Chapter 8 Gentle Crucibles #2

“It’s worth it,” Luca said, watching Euclid fondly. Give the cat five more minutes and he’d find his favorite sunbeam to nap in, and Luca and Jimmy Bob would be able to leave without worrying about Euclid even trying to escape.

“You said he was cute?” Jimmy Bob asked hopefully.

“So cute.” Luca pulled out his phone and found the pictures he’d taken on Saturday, featuring Isaac, Allegra, and his grandparents all sitting in the living room talking.

They hadn’t noticed Luca, coming in from the kitchen, and the moment had been so charming.

The perfect tea set and all his favorite people in this sunshiny moment of grace.

One of the pictures had been of Isaac, his brown hair curling a little at his crown and in the front, his giant hazel eyes open and earnest as he spoke to Luca’s nonna about something Luca didn’t understand.

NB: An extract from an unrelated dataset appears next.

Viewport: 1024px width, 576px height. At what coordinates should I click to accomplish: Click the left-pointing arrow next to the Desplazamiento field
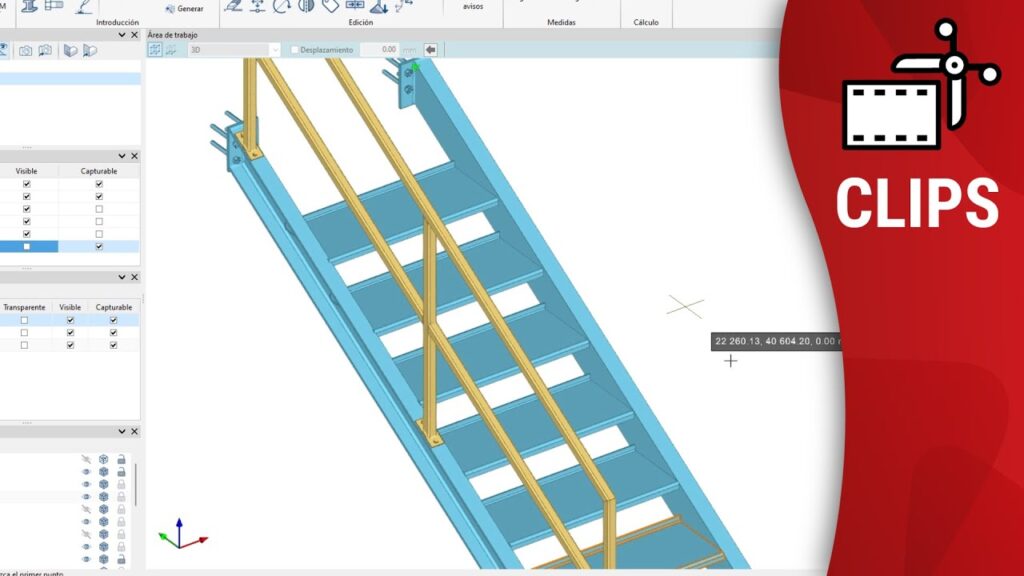[x=431, y=49]
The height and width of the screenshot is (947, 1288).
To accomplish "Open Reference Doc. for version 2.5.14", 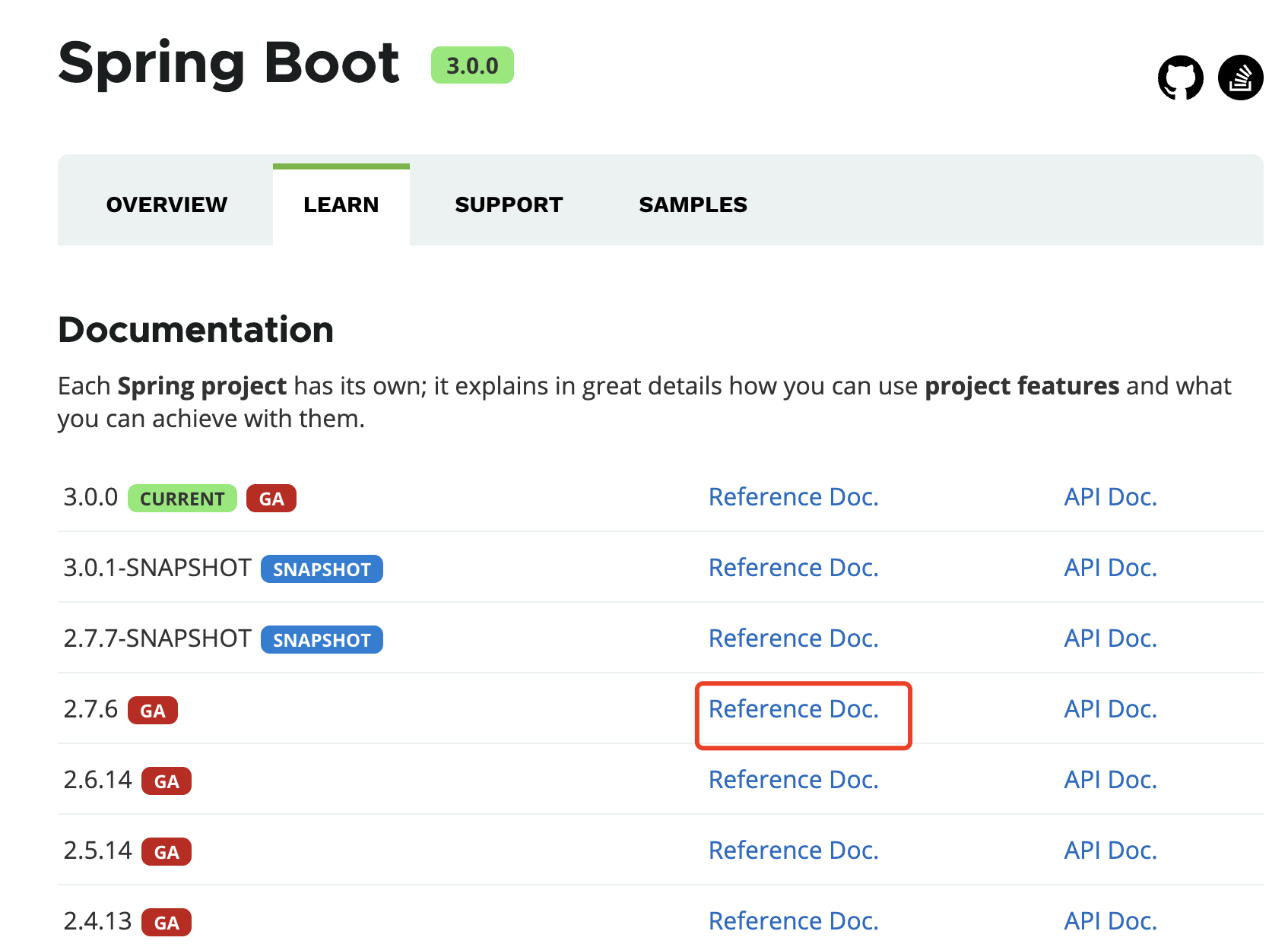I will coord(793,850).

He was wearing slacks and a button-down, conservative clothes obviously picked out to impress Nonna and Pop Pop, and Luca’s heart had just swelled.

This man—baggage and all—was so pretty. So smart. So kind and funny.

A keeper.

“Nice,” said Jimmy Bob, taking the phone from him and rifling through the pictures.

“Oh wow—Luca. This is nice. I mean, I don’t understand it, but…

.” He glanced around at the front room, which was so much more Isaac’s than it had been a month ago.

“Your guy. Once he finds himself, he’s going to be so worth looking for. ”

“I know,” Luca said softly.

“Gonna be a loooong summer,” Jimmy Bob warned. “Good thing I got a pool.”

Luca grinned at him. “Really? You’d be willing to let us come over?”

“Bring your sister,” Jimmy Bob said. “And not for creepy reasons either—she’s fifteen years younger than me, there should be a law.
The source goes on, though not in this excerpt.